* [Data section]:
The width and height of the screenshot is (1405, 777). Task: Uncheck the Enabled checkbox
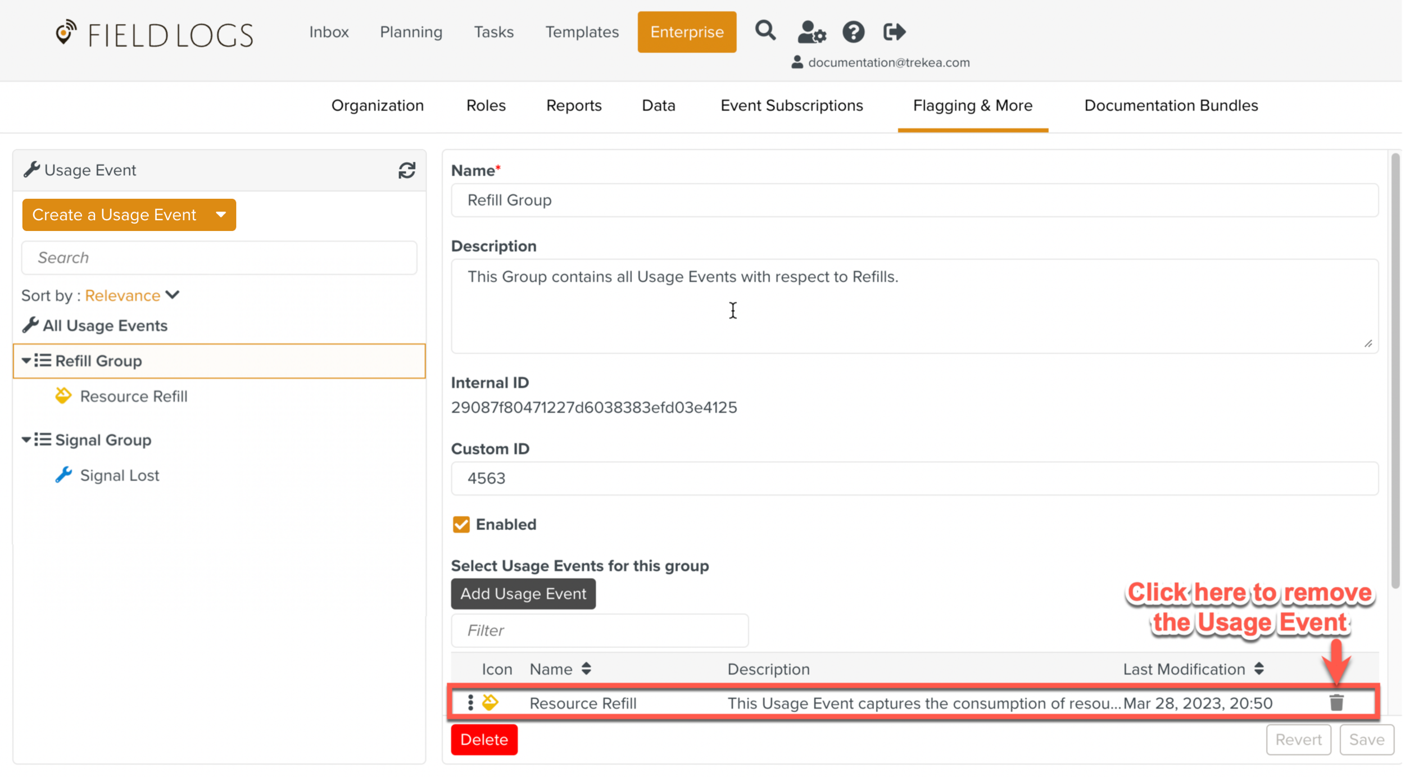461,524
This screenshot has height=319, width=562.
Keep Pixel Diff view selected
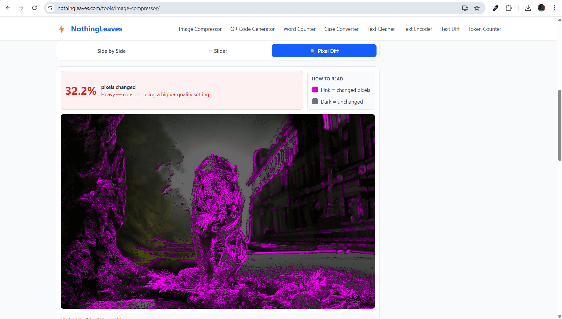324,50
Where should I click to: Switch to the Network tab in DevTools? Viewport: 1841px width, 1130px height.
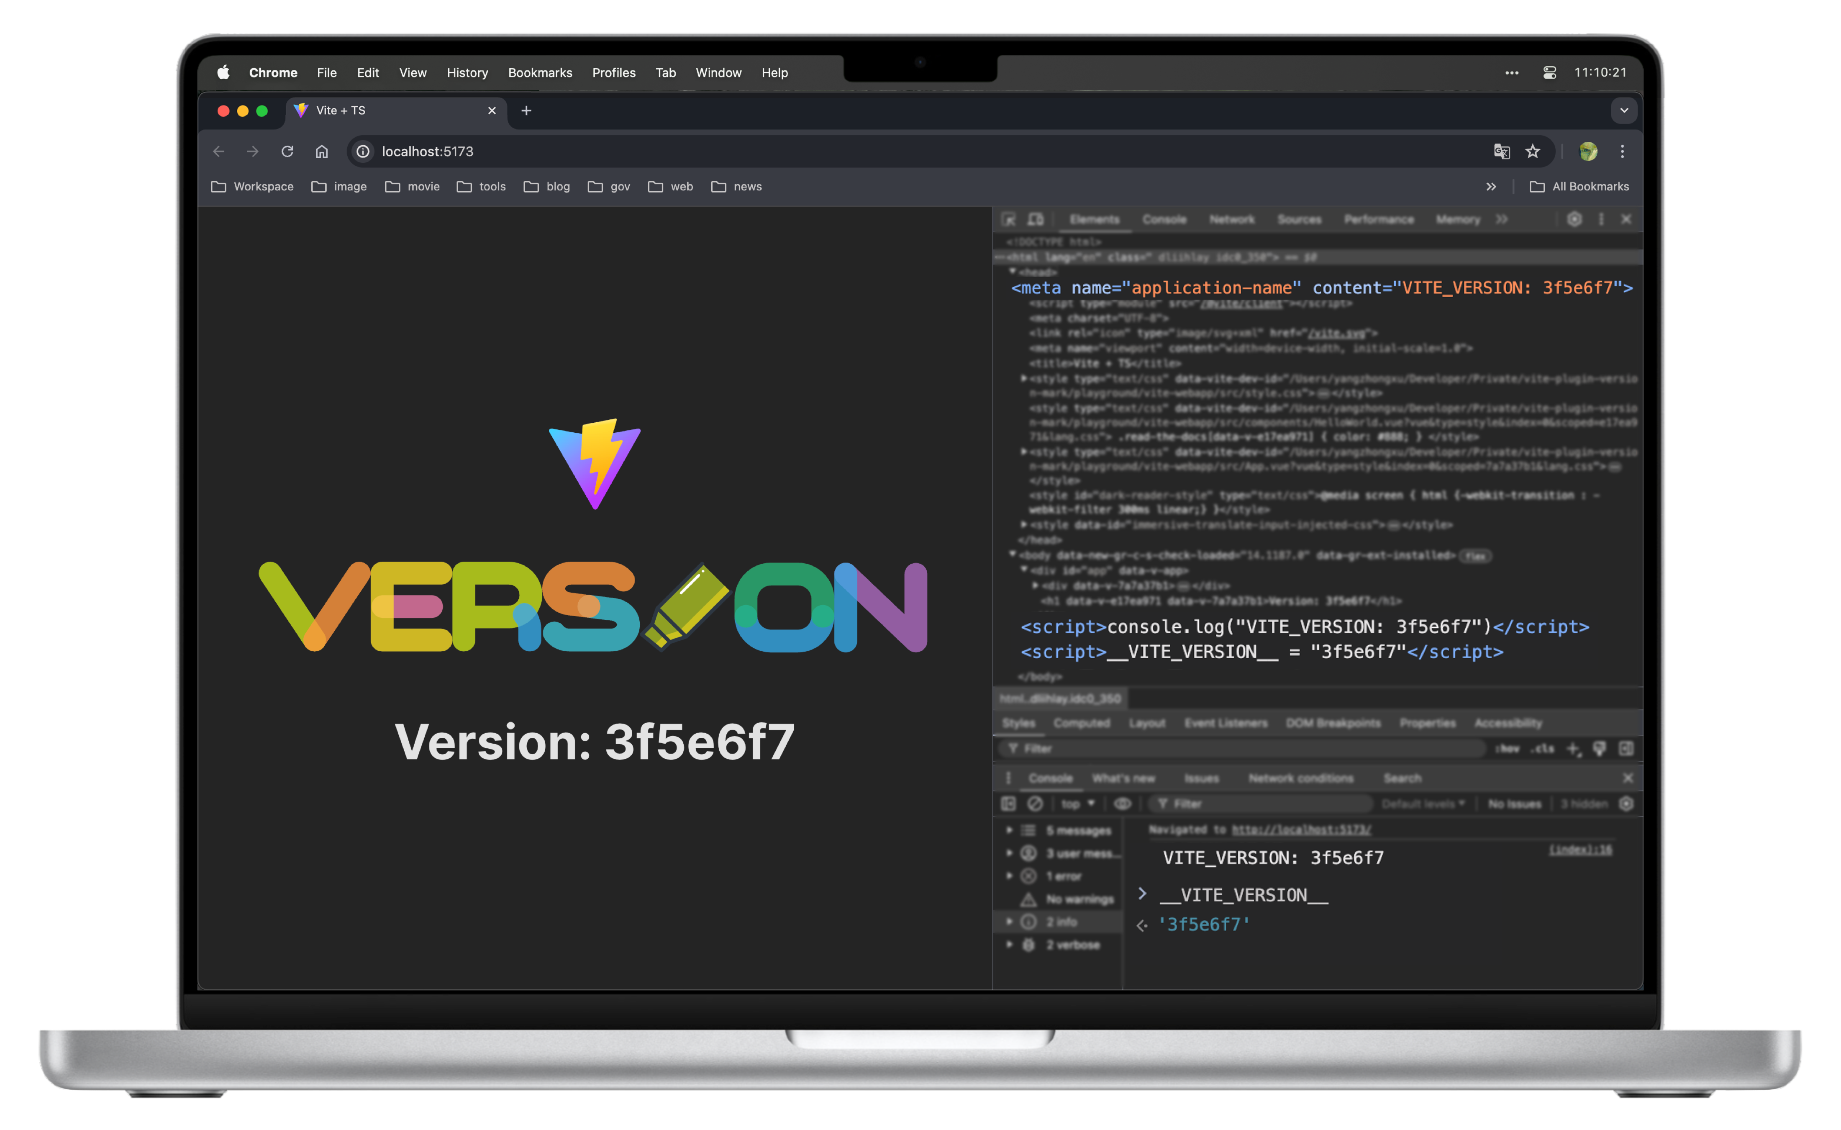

* [Required action]:
Set the records down again precisely, skipping every image.

* [Answer space]:
The width and height of the screenshot is (1405, 777). Task: Uncheck the Enabled checkbox
461,524
This screenshot has height=319, width=562.
Keep Pixel Diff view selected
324,50
Where should I click to: Switch to the Network tab in DevTools? Viewport: 1841px width, 1130px height.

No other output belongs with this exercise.